The purpose of the Leelanau group was to enjoy painting together – not to pass judgment or conform to a certain style. The group includes professional artists and inexperienced amateurs, all united by enthusiasm for the beauty of Leland and the Leelanau area.
Sada encouraged the group to invite the community to see the paintings beginning in 2001. At the first show, some of the works were offered for sale, and some found buyers among kindred spirits who attended. Another exhibition was held later that year, and regular shows continue to this day – always at the Old Art Building.
In 2005, the Art Building began playing the role of community gymnasium, after Sada helped organize exercise classes for seniors on the premises. That program continues under the guidance of a physical trainer, three times a week.

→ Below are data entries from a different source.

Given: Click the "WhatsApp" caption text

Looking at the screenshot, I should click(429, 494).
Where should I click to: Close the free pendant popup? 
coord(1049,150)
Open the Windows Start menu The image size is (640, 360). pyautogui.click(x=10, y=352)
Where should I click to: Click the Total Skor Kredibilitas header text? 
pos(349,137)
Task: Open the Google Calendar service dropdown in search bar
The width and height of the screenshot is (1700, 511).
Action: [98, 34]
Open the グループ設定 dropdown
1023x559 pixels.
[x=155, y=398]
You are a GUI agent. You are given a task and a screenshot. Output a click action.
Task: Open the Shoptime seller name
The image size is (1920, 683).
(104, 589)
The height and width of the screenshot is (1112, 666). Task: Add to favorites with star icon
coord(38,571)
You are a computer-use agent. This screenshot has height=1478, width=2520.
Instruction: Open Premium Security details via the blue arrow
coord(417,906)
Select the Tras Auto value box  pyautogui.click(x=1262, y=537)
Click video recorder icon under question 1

In 2007, the building hosted a show that highlighted the 50 years that MSU students had been visiting the community, from 1939 to 1989. Again, Sada helped piece together the exhibit, which showcased works from past students and underlined the importance of the Old Art Building as a link to the past and the future of the community.
In the fall of 2010, the Leelanau Community Cultural Center began expansion and upgrading of the Old Art Building. That project concluded this year, resulting in the magnificent space we’re in today. Although he left the board in 2010, Sada played a part in the birth of the idea and in galvanizing community support for the project.
For more than 60 years, Sada Omoto has been returning to Leland…and to the Old Art Building. Whether for painting, exercise or civic duty, he’s been a regular presence and a key sparkplug for programs and activities that keep the building at the center of the Leelanau community.
Today, in recognition of his long commitment to the Old Art Building and its programs over the years, we honor Sadayoshi Omoto and express our gratitude. His support and inspiration began in the past but continues into the present. With his help, we look forward to a brilliant future here in Leland.